# START OF GIVEN INFORMATION

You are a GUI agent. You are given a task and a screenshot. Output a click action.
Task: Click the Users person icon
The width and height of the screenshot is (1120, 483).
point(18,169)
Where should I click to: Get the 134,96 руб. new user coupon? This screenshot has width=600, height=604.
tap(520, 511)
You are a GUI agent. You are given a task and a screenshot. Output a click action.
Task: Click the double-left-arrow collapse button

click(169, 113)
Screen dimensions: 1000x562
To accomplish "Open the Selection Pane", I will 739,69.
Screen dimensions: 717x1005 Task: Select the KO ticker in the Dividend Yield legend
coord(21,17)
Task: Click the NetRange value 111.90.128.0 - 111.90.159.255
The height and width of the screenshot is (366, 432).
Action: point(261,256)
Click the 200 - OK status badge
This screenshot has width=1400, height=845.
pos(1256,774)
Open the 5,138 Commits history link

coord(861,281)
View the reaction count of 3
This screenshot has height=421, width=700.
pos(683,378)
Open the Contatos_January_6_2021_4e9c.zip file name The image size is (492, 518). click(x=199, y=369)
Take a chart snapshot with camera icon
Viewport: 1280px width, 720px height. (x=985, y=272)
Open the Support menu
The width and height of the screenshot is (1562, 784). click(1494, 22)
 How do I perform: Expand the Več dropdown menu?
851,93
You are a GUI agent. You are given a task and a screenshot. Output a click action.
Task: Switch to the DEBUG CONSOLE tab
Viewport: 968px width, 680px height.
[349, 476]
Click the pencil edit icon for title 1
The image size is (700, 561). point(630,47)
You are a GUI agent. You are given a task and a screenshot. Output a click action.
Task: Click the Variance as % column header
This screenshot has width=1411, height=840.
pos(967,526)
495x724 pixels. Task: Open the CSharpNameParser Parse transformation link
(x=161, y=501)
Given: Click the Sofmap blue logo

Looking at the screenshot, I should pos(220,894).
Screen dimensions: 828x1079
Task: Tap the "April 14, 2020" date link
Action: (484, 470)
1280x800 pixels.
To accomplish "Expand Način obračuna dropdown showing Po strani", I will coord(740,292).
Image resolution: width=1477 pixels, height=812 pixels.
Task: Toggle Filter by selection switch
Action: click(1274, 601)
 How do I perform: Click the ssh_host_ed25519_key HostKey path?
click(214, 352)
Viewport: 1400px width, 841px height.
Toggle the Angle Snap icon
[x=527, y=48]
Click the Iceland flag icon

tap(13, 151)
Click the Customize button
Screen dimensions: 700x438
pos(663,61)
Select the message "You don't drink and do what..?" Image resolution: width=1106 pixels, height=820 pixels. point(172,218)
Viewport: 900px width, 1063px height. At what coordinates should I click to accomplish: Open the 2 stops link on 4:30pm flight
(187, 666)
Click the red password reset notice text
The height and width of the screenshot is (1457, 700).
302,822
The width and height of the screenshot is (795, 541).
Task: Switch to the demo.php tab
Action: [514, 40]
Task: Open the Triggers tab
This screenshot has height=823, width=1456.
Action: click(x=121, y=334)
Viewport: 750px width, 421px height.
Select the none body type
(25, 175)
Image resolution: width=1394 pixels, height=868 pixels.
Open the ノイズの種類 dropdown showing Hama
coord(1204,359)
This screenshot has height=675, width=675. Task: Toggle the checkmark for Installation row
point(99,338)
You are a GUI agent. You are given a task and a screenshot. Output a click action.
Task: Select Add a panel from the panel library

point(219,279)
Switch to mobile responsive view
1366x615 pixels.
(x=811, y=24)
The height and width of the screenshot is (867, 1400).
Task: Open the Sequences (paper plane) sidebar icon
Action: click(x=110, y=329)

# END OF GIVEN INFORMATION

Starting at the top of the listing and stopping after the line containing "tap(520, 511)", write out every line again. Multiply each click coordinate by 0.2 and round it to a whole number, rounding halves up, and leave all other text and numbers unchanged.

# FINISHED ANSWER:
You are a GUI agent. You are given a task and a screenshot. Output a click action.
Task: Click the Users person icon
The width and height of the screenshot is (1120, 483).
point(4,34)
Where should I click to: Get the 134,96 руб. new user coupon? This screenshot has width=600, height=604.
tap(104, 102)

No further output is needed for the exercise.